— Begin Rows —

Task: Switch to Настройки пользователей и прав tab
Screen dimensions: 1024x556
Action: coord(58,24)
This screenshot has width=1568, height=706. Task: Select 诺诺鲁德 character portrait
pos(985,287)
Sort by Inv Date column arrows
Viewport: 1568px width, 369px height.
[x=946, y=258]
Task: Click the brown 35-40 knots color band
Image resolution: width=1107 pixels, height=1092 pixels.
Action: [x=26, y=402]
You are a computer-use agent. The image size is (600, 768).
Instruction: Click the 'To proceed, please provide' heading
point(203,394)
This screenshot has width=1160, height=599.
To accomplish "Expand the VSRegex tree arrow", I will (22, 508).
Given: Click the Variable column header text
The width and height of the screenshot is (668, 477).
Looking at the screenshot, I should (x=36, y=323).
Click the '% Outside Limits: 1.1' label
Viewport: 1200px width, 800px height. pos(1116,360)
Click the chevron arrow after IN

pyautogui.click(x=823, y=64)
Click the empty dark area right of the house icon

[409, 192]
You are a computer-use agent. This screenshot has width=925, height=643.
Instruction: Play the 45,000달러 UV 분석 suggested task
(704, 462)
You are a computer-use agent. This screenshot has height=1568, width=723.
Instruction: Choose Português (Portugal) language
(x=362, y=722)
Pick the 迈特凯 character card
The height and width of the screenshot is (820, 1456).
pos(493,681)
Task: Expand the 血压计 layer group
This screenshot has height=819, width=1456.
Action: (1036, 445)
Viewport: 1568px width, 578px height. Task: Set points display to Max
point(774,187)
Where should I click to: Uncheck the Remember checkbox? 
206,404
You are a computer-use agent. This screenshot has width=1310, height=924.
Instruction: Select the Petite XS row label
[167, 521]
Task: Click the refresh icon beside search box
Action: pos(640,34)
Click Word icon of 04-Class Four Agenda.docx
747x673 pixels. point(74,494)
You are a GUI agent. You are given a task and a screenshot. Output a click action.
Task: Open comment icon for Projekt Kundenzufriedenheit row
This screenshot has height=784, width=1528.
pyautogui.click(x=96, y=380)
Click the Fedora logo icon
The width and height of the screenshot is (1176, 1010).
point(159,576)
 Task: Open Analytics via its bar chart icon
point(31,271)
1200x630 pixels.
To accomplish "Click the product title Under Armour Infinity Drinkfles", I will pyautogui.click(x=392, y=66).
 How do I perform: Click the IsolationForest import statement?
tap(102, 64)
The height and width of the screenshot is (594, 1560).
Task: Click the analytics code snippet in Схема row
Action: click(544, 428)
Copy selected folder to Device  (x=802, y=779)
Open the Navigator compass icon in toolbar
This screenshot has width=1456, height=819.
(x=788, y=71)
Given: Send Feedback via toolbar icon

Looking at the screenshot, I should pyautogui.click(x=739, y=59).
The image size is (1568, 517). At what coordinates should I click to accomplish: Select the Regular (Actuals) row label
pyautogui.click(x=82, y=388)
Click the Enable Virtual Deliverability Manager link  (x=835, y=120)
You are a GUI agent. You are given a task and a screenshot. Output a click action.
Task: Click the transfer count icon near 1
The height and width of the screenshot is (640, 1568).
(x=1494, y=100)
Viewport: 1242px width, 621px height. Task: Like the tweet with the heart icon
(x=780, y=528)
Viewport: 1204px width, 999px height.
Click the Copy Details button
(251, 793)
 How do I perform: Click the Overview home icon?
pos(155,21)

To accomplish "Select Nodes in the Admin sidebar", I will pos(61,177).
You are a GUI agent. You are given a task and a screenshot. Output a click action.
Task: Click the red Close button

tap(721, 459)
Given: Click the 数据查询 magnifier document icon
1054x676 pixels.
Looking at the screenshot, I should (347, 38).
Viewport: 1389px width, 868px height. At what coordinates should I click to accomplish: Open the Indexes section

— End Rows —

> _Exercise requirements_:
Quote every one of the entries above verbatim, keeping each line as it appears.

> _Response to the exercise_:
Task: Switch to Настройки пользователей и прав tab
Screen dimensions: 1024x556
Action: coord(58,24)
This screenshot has width=1568, height=706. Task: Select 诺诺鲁德 character portrait
pos(985,287)
Sort by Inv Date column arrows
Viewport: 1568px width, 369px height.
[x=946, y=258]
Task: Click the brown 35-40 knots color band
Image resolution: width=1107 pixels, height=1092 pixels.
Action: [x=26, y=402]
You are a computer-use agent. The image size is (600, 768).
Instruction: Click the 'To proceed, please provide' heading
point(203,394)
This screenshot has width=1160, height=599.
To accomplish "Expand the VSRegex tree arrow", I will (22, 508).
Given: Click the Variable column header text
The width and height of the screenshot is (668, 477).
Looking at the screenshot, I should (x=36, y=323).
Click the '% Outside Limits: 1.1' label
Viewport: 1200px width, 800px height. pos(1116,360)
Click the chevron arrow after IN

pyautogui.click(x=823, y=64)
Click the empty dark area right of the house icon

[409, 192]
You are a computer-use agent. This screenshot has width=925, height=643.
Instruction: Play the 45,000달러 UV 분석 suggested task
(704, 462)
You are a computer-use agent. This screenshot has height=1568, width=723.
Instruction: Choose Português (Portugal) language
(x=362, y=722)
Pick the 迈特凯 character card
The height and width of the screenshot is (820, 1456).
pos(493,681)
Task: Expand the 血压计 layer group
This screenshot has height=819, width=1456.
Action: (1036, 445)
Viewport: 1568px width, 578px height. Task: Set points display to Max
point(774,187)
Where should I click to: Uncheck the Remember checkbox? 
206,404
You are a computer-use agent. This screenshot has width=1310, height=924.
Instruction: Select the Petite XS row label
[167, 521]
Task: Click the refresh icon beside search box
Action: pos(640,34)
Click Word icon of 04-Class Four Agenda.docx
747x673 pixels. point(74,494)
You are a GUI agent. You are given a task and a screenshot. Output a click action.
Task: Open comment icon for Projekt Kundenzufriedenheit row
This screenshot has height=784, width=1528.
pyautogui.click(x=96, y=380)
Click the Fedora logo icon
The width and height of the screenshot is (1176, 1010).
point(159,576)
 Task: Open Analytics via its bar chart icon
point(31,271)
1200x630 pixels.
To accomplish "Click the product title Under Armour Infinity Drinkfles", I will pyautogui.click(x=392, y=66).
 How do I perform: Click the IsolationForest import statement?
tap(102, 64)
The height and width of the screenshot is (594, 1560).
Task: Click the analytics code snippet in Схема row
Action: click(544, 428)
Copy selected folder to Device  (x=802, y=779)
Open the Navigator compass icon in toolbar
This screenshot has width=1456, height=819.
(x=788, y=71)
Given: Send Feedback via toolbar icon

Looking at the screenshot, I should pyautogui.click(x=739, y=59).
The image size is (1568, 517). At what coordinates should I click to accomplish: Select the Regular (Actuals) row label
pyautogui.click(x=82, y=388)
Click the Enable Virtual Deliverability Manager link  (x=835, y=120)
You are a GUI agent. You are given a task and a screenshot. Output a click action.
Task: Click the transfer count icon near 1
The height and width of the screenshot is (640, 1568).
(x=1494, y=100)
Viewport: 1242px width, 621px height. Task: Like the tweet with the heart icon
(x=780, y=528)
Viewport: 1204px width, 999px height.
Click the Copy Details button
(251, 793)
 How do I perform: Click the Overview home icon?
pos(155,21)

To accomplish "Select Nodes in the Admin sidebar", I will pos(61,177).
You are a GUI agent. You are given a task and a screenshot. Output a click action.
Task: Click the red Close button

tap(721, 459)
Given: Click the 数据查询 magnifier document icon
1054x676 pixels.
Looking at the screenshot, I should (347, 38).
Viewport: 1389px width, 868px height. At what coordinates should I click to accomplish: Open the Indexes section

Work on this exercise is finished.